_TUGAS_:
[1] Kutip tanpa perubahan bagian artikel tentang Hari Pendidikan Nasional yang diawali kata-kata yang memuat "Gambar : ilustrasi" dan ditutup dengan "nasional bicara sebaliknya.".
[2] Teruskan artikel tentang Hari Pendidikan Nasional, dimulai sesudah kalimat terakhirnya.

_TEKS HALAMAN_:
----
Yang Tersisa Dari Hari Pendidikan Nasional 2 Mei 2025
Saatnya Berhenti Bangga, Mulailah Bertindak Nyata

By Dra. Irene M.M.Ermaya,M.Pd 05 Mei 2025, 11:21:09 WIB Pendidikan
Yang Tersisa Dari Hari Pendidikan Nasional 2 Mei 2025

Gambar : ilustrasi


Setiap tanggal 2 Mei, kita rutin merayakan Hari Pendidikan Nasional dengan gegap gempita. Seremonial diadakan di berbagai daerah, pidato mengalun dengan penuh semangat, dan media sosial penuh dengan kutipan-kutipan Ki Hajar Dewantara. Namun usai upacara selesai dan bendera dilipat, kita kembali pada kenyataan: pendidikan Indonesia masih tertinggal jauh, baik dalam capaian maupun keberpihakan.

Sudah terlalu lama kita bangga secara semu pada angka partisipasi pendidikan yang meningkat, pada keberadaan platform digital, atau pada prestasi individual yang jarang terjadi namun diangkat sedemikian rupa sebagai bukti keberhasilan sistem. Padahal, fakta global dan nasional bicara sebaliknya.

PISA dan PIAAC: Dua Cermin Realitas Pendidikan dan Keterampilan Indonesia

Dalam upaya memahami kualitas pendidikan dan kompetensi masyarakat Indonesia, dua instrumen global dari OECD perlu dipahami secara mendalam: PISA dan PIAAC. Keduanya sering dikutip dalam laporan pendidikan, namun memiliki cakupan dan tujuan yang sangat berbeda dan keduanya sama pentingnya untuk mengukur arah kemajuan bangsa.

PISA (Programme for International Student Assessment) adalah penilaian terhadap siswa usia 15 tahun, sebuah titik kritis ketika mereka diharapkan telah memiliki kemampuan literasi, matematika, dan sains yang memadai untuk melanjutkan ke jenjang lebih tinggi atau memasuki dunia nyata. Indonesia secara konsisten berada di peringkat bawah, dengan sebagian besar siswa kesulitan menyelesaikan soal-soal dasar yang menguji pemahaman dan nalar kritis.
----
_DATA YANG DIBERIKAN_:
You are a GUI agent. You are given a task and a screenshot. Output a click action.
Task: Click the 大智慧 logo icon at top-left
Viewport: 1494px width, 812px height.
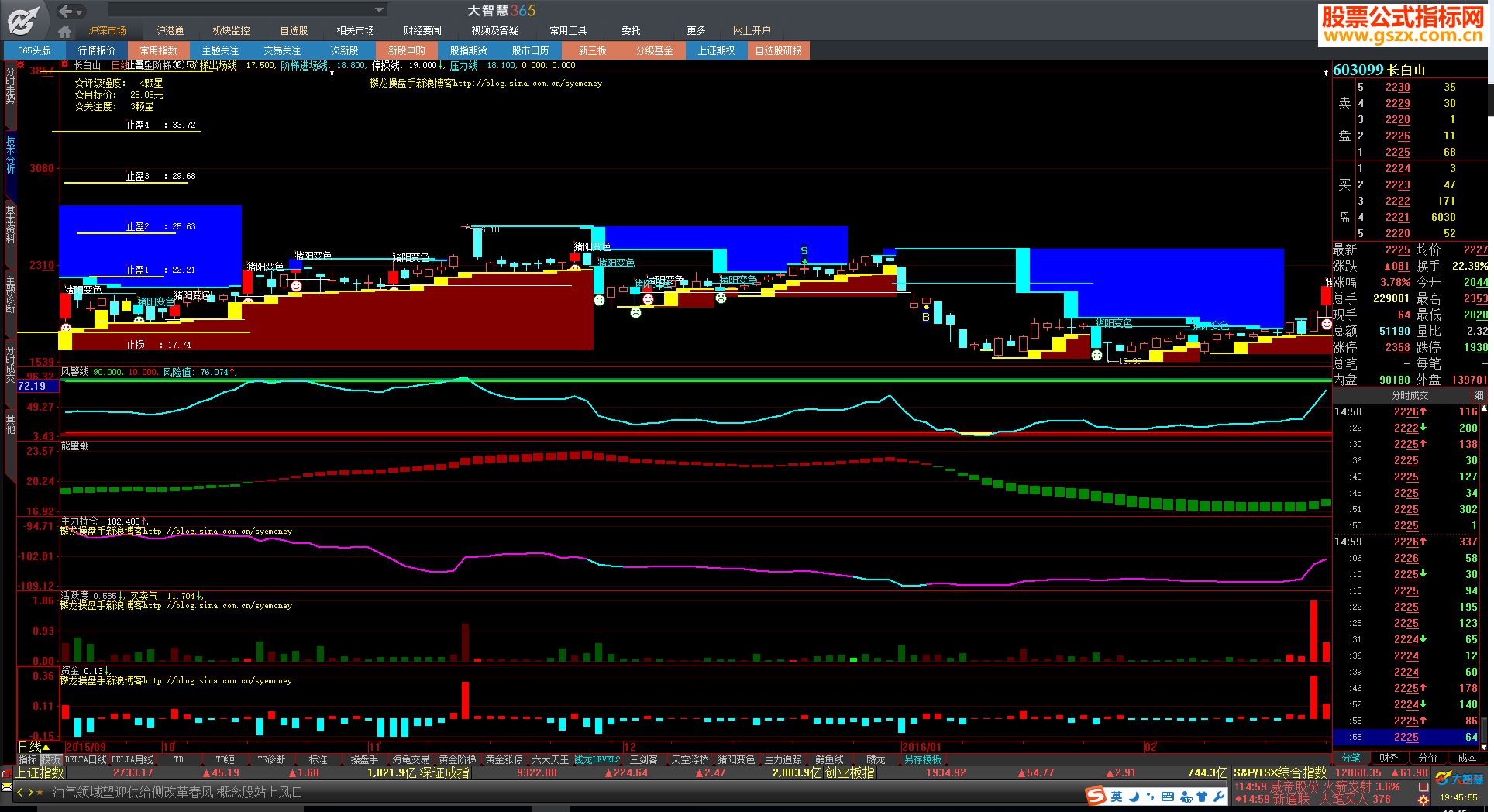[x=23, y=19]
----
_HASIL LATIHAN_:
[1]
Gambar : ilustrasi


Setiap tanggal 2 Mei, kita rutin merayakan Hari Pendidikan Nasional dengan gegap gempita. Seremonial diadakan di berbagai daerah, pidato mengalun dengan penuh semangat, dan media sosial penuh dengan kutipan-kutipan Ki Hajar Dewantara. Namun usai upacara selesai dan bendera dilipat, kita kembali pada kenyataan: pendidikan Indonesia masih tertinggal jauh, baik dalam capaian maupun keberpihakan.

Sudah terlalu lama kita bangga secara semu pada angka partisipasi pendidikan yang meningkat, pada keberadaan platform digital, atau pada prestasi individual yang jarang terjadi namun diangkat sedemikian rupa sebagai bukti keberhasilan sistem. Padahal, fakta global dan nasional bicara sebaliknya.

[2]
Sementara itu, PIAAC (Programme for the International Assessment of Adult Competencies) mengukur kemampuan orang dewasa usia 16 hingga 65 tahun dalam aspek yang sangat relevan dengan kehidupan sehari-hari: literasi, numerasi, dan pemecahan masalah di lingkungan digital. Hasilnya pun menunjukkan bahwa banyak orang dewasa Indonesia tidak memiliki keterampilan dasar yang dibutuhkan di dunia kerja modern.

Jika PISA menunjukkan seberapa baik/buruk hasil dari sistem pendidikan formal, maka PIAAC mengungkap akumulasi keberhasilan/kegagalan sistem tersebut dalam jangka panjang. Kita tidak hanya sedang berbicara tentang siswa yang tertinggal, tetapi tentang generasi dewasa yang tidak dibekali dengan keterampilan esensial untuk berkontribusi secara produktif dalam ekonomi digital dan masyarakat berbasis informasi.

Dua survei ini adalah alarm keras. Pendidikan tidak boleh berhenti pada pencapaian di sekolah, tetapi harus menjadi investasi jangka panjang yang terintegrasi dengan kebutuhan masyarakat dan dunia kerja.
Maka itu, kebijakan pendidikan dan pelatihan vokasional di Indonesia perlu disusun tidak hanya berdasarkan kurikulum ideal, tetapi juga berdasarkan kenyataan yang ditunjukkan oleh data PISA dan PIAAC.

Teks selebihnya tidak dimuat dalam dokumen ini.